3. Income-driven repayment (IDR) plans

There are four IDR programs designed to help you pay your loans in a way that best fits your finances and family size, including:

  • Income-Based Repayment (IBR)
  • Income-Contingent Repayment (ICR)
  • Pay As You Earn (PAYE)
  • Revised Pay As You Earn (REPAYE)

All these programs can help you set up monthly payments that are affordable and based on your discretionary income — usually around 10% to 20%. You’ll make payments for either 20 or 25 years, depending on your plan, and after that the remaining balance is forgiven.

4. Direct Consolidation Loans

If you have many different federal student loans that you make payments on every month, you might be a little overwhelmed. Multiple loans with different interest rates and payment amounts can be confusing to manage.
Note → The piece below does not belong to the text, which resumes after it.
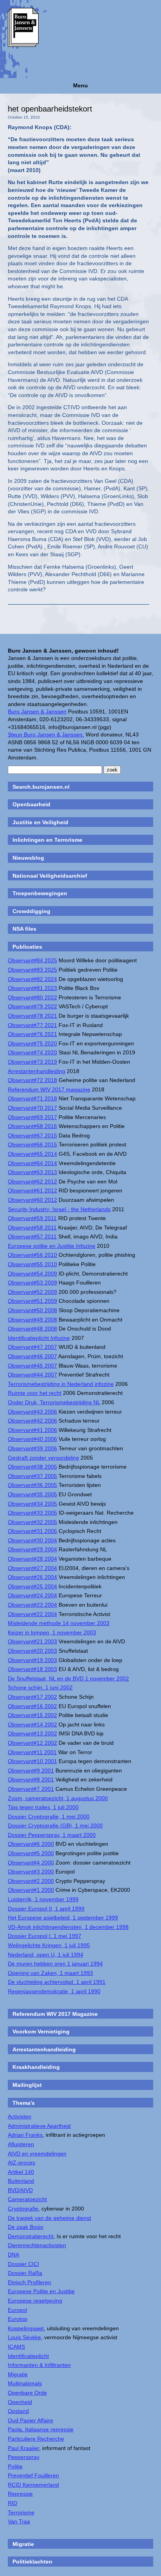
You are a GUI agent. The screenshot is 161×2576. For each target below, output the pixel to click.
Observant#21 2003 (32, 1641)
That’s where a Direct Consolidation Loan comes in. This is a Direct Loan offered by the federal government that combines all your loans into one consolidated payment. The interest rate is determined by the weighted average of all your current interest rates, and rounded up to the nearest one-eighth percent. You’ll have one monthly payment rather than many, which can help you avoid missing payments and possibly going into default.

5. Refinancing

Many private lenders offer student loan refinancing. Whether you have a mix of federal and private loans or just one type, you have the option to refinance. Through refinancing, a new loan is taken out to pay off your existing student loans. Your new loan comes with an interest rate based on your credit score and income, and borrowers with excellent credit may be able to lower their interest rate significantly.

But not all lenders offer the same rates and repayment plans. Use Purefy’s rate comparison tool to find the best option for you.
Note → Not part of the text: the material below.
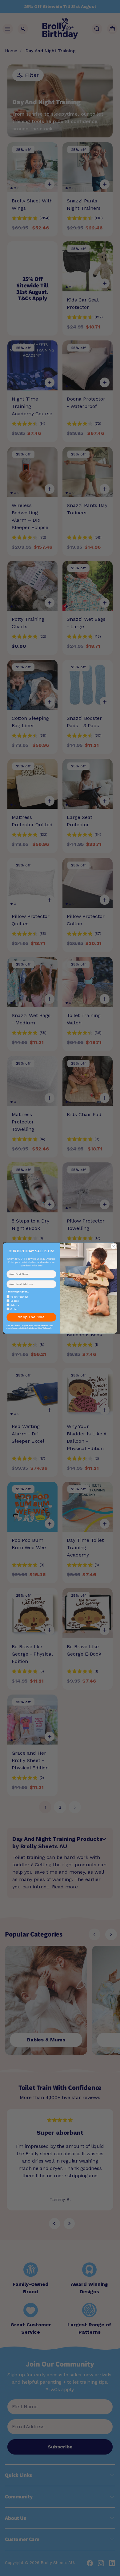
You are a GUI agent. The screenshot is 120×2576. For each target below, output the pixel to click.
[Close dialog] (113, 1246)
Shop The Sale (31, 1317)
How to report a student loan scam

If you’ve been targeted by a potential student loan scammer, you have a few different ways to report it, including:

  • Contact the CFPB. The Consumer Financial Protection Bureau urges you to submit a complaint about possible fraud. This could get the company shut down, which means they won’t be able to continue scamming others.
  • File with the FTC. The Federal Trade Commission also has a way for you to submit complaints if you’ve been targeted for fraud or abuse.
  • Reach out to your Attorney General. If you know the company trying to scam you is based in your state, get local help through your AG.

Remember to keep your personal information secure and never hand it over to companies in return for the promise of student debt relief. If you encounter scammers, don’t stay silent — report them so they won’t be able to continue their fraudulent behavior.